Time for the big brother


----------



## RotaryRyan (Oct 20, 2004)

Boosted1991 said:


> Time for the big brother


?????

What?


----------



## I'm tired of my usernamee (Feb 16, 2004)

good looking car. I like the hood how it looks with the white! The only thing I'm wondering about is the double tachs. Is your other one broken or something? Also how in the hell does a 16 yo afford that? Good job thogh :thumbup:


----------



## xbrandonx (Mar 27, 2004)

91sentra said:


> good looking car. I like the hood how it looks with the white! The only thing I'm wondering about is the double tachs. Is your other one broken or something? Also how in the hell does a 16 yo afford that? Good job thogh :thumbup:


stock tachs are not very accurate, check out project 1.6 on NPM


----------



## RotaryRyan (Oct 20, 2004)

xbrandonx said:


> stock tachs are not very accurate, check out project 1.6 on NPM


Exactly. At some rpm's, they read 500 rpms different.

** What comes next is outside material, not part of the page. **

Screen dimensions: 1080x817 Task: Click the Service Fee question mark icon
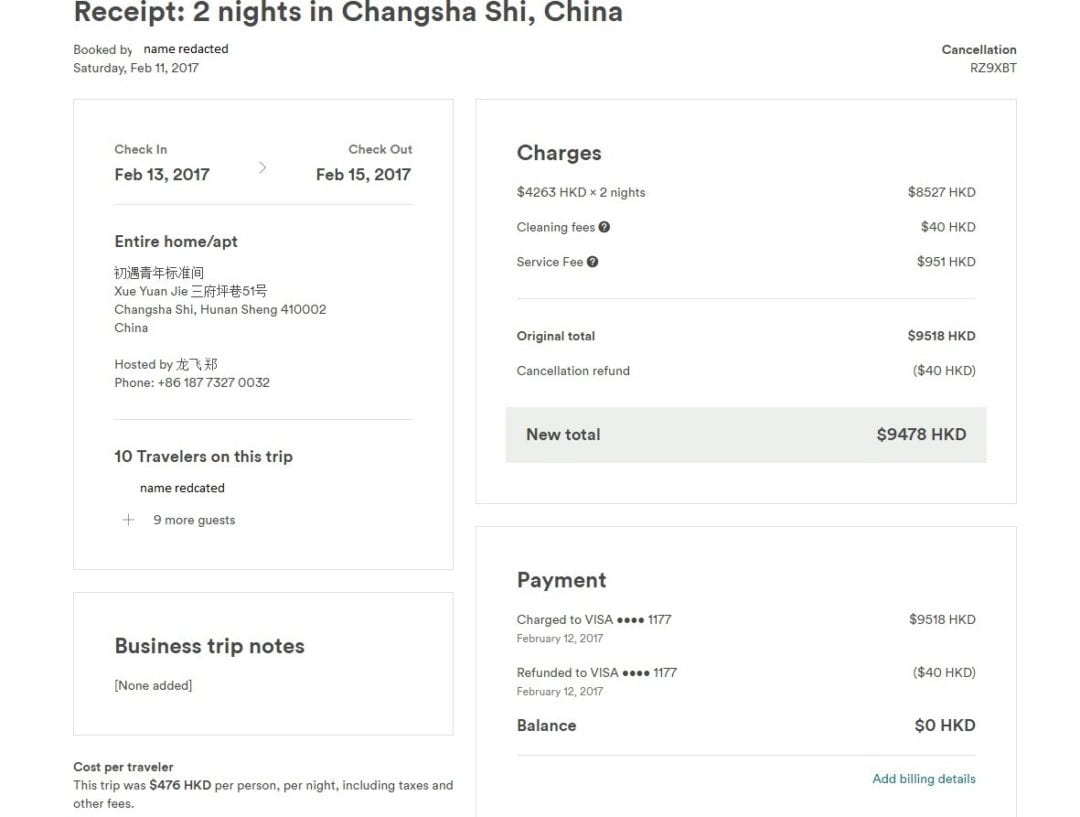592,262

Thanks for the nice words guys. I work 5 days a week, and spend lots of the money i make on my car.


----------



## Marius (Jun 17, 2004)

i had the exact same sift knob before i bought a B&M short shifter that came with its own knob
nice ride


----------



## NissanGirl2ooSX (Mar 15, 2004)

Really nice and clean 200 you have there  Keep up the good work, you know these cars have potential.


----------



## I'm tired of my usernamee (Feb 16, 2004)

RotaryRyan said:


> Exactly. At some rpm's, they read 500 rpms different.
> 
> Thanks for the nice words guys. I work 5 days a week, and spend lots of the money i make on my car.


I was just joking about that. Your car still looks hella good though that why i want to get a b14 now! I wish i could dump ALL my money in my car but that cant happen if you have rent and a g/f.


----------



## NotAnotherHonda (Aug 7, 2003)

looks nice man...very nice


----------



## B14_Stealth (Aug 14, 2003)

i like the rims


----------



## WRteam200sx (Mar 15, 2003)

nice car... though i always cry when i see hood pins on a c/f hood ( i've had my fiber images hood for prob 4 years now with no pins... and no problems!) 

but really, i just wanna know the point of the diamond plating in the engine bay?


----------



## RotaryRyan (Oct 20, 2004)

WRteam200sx said:


> nice car... though i always cry when i see hood pins on a c/f hood ( i've had my fiber images hood for prob 4 years now with no pins... and no problems!)
> 
> but really, i just wanna know the point of the diamond plating in the engine bay?


Its a heat shield. And yes, it works. 

Recently after i put my headers on, my alternator went bad. It could have been due to the high heat on it so....... i put that there. You can stick your hand down there and feel a big difference in temperature on either side.


----------